C'est ce que nous faisons aujourd'hui, parce qu'alors, ce n'était pas le cas. La seconde chaîne n'avait que quatre ans, la couleur venait à peine d'entrer sur les écrans et il n'y avait que très peu de postes qui permettaient de regarder les émissions autrement qu'en noir et blanc.

Posséder un téléviseur à la maison, c'était presqu'un signe extérieur de richesse ! C'est vrai... Aujourd'hui, le monde est inversé et l'on pense que ne pas en avoir est un signe exterieur de pauvreté.

Je reviens à notre livre... Ce jeune lycéen qui passe son mercredi... (pardon, son jeudi, parce qu'à l'époque, c'était le jeudi que l'on avait congé)... donc, qui passe une partie de son jeudi après-midi à s'abîmer les yeux devant la vitrine d'un marchand de téléviseurs, je le comprends très bien. Il s'appelle Frédéric, et il a dix-sept ans.

Il se présente sans complaisance au fil des mots...

Moi, tout petit lycéen de terminale littéraire d'un lycée de province quelconque... En fait, je n'étais rien. Je l'avais réalisé depuis pas mal de temps et je m'en rendais compte un peu plus chaque jour. Fils d'un modeste éboueur et d'une femme de ménage, je ne comptais pas ! Depuis longtemps j'avais ressenti mes différences, mes absences de privilèges, la suspicion qui m'entourait quand je m'adressais aux nantis... Intellectuellement, ça m'énervait. Globalement, malgré tout, je m'en foutais. Je cultivais même cette nonchalance distante... Elle m'aidait à repérer les intrus, les faussaires, les pseudos-intellos et les faux poètes de la révolution.
Et maintenant, je rêvais de me frotter aux aristocrates psychédéliques et autres marionnettes hautaines que je voyais parader dans la télé de mes voisins... Oui, j'en rêvais.
(p.12)


Je sais que certains vont penser qu'il s'agit encore de clichés. Mais non, parce qu'il y en avait forcément, des enfants de femme de ménage et d'éboueur syndicaliste parmi ceux qui allaient au lycée. Peu, c'est vrai. À ce moment-là, il fallait prouver sa valeur pour continuer au delà du certificat d'études. Mais, à cette époque-là, on pouvait trouver du travail avec juste ses mains, du courage, et l'envie d'y arriver...

Lui, Fred, il en a du courage... Il va le montrer.

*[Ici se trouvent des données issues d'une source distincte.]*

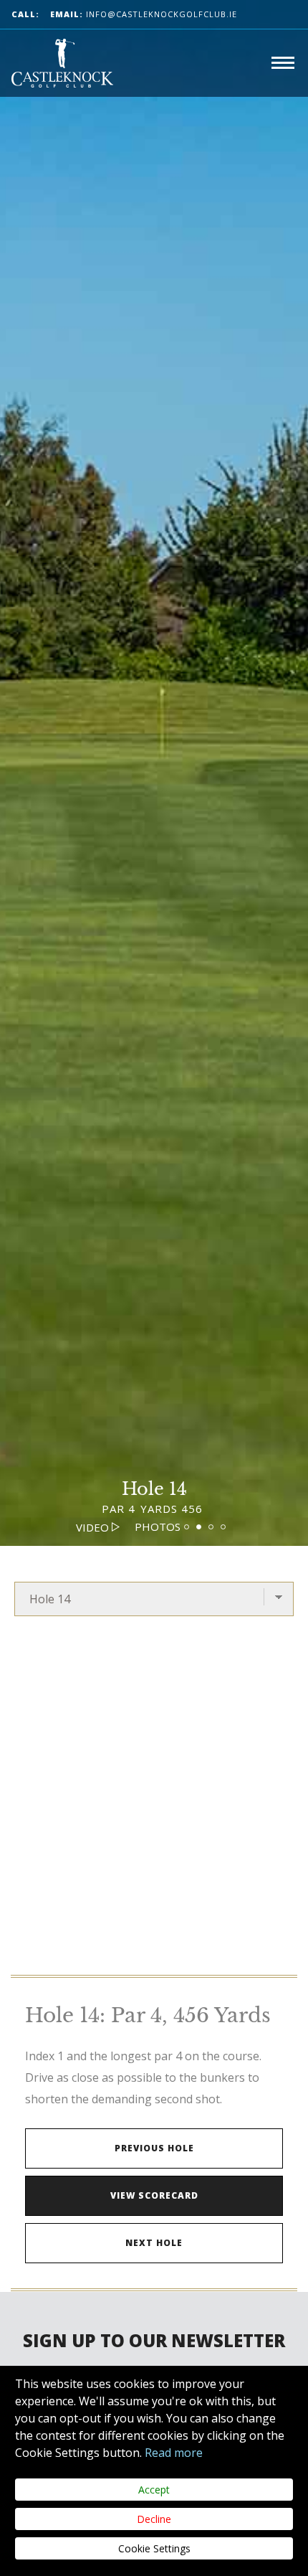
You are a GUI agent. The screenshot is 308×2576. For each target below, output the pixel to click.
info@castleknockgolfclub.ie (143, 14)
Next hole (154, 2243)
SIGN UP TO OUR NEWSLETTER (154, 2340)
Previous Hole (154, 2148)
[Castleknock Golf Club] (62, 63)
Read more (174, 2453)
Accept (154, 2489)
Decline (154, 2519)
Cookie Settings (154, 2548)
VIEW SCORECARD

Il va aller au bout de son rêve et "monter à Paris", avec rien, en empruntant de quoi payer son voyage.

Lundi 6 mai, 6h15.

J'ai vendu mes bouquins, porté mes maigres fringues au "surplus", retiré mes économies de mon livret, emprunté à Denis, à Nicole, mendié presque... Mais je l'avais enfin : un billet de train !
Un billet pour Paris...
(p.31)

Je saute des pages pour vous...je suis sûre que vous les lirez !
L'aventure commence à la gare d'Austerlitz, le 7 mai à 8h32. La précision est remarquable, comme les horaires de train.
Il arrive à Paris, avec rien ou presque.

Il y avait beaucoup de monde et une odeur bizarre. Après, j'ai compris que c'était l'odeur de Paris. Je la reconnaissais, comme on reconnaît l'odeur de la fille qu'on aime quand elle a mis du patchouli...
Ça m'a fait un choc ! J'avais l'impression d'être à l'extérieur de moi-même... j'avais déjà eu du mal à trouver la sortie. Compressé, balloté, emporté, je serrais contre moi le sac de sport dans lequel j'avais fourré tous mes trésors : un jean propre, trois chemises, mes deux slips et des chaussettes... Le briquet Zippo aussi, inutile bien sûr, avec un vieux sac de billes qui me sert de trousses de toilette. Et puis, un porte-cartes avec les photos de mes parents... et celle de Nicole qui dépasse dessous. Un livre de San Antonio et le "Candide" de Voltaire, pour faire bien... J'ai glissé mes économies entre les pages... de quoi tenir quelques jours.
J'ai aussi convaincu Bilou de me prêter ses "clarks". Ils sont un peu petits et j'ai mal aux pieds. [...]
(p.36)

J'ai ri, je crois... à cause  de la précision. J'ai ri en repensant à ces "clarks" qui furent mon premier achat d'étudiante, avec mon premier argent gagné... Je rêvais, moi aussi de ces chaussures qui me feraient l'égale de mes camarades de faculté !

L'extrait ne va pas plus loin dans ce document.